• [What is needed] Locate every row below that contains the string "height" and copy each one in full. Matching is case-sensitive.

• [Given data]
####################

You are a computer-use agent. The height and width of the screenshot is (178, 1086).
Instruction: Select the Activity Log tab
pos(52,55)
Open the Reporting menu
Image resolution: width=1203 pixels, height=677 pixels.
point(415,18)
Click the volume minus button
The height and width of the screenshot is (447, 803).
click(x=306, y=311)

####################

• [Output below]
You are a computer-use agent. The height and width of the screenshot is (178, 1086).
Image resolution: width=1203 pixels, height=677 pixels.
The height and width of the screenshot is (447, 803).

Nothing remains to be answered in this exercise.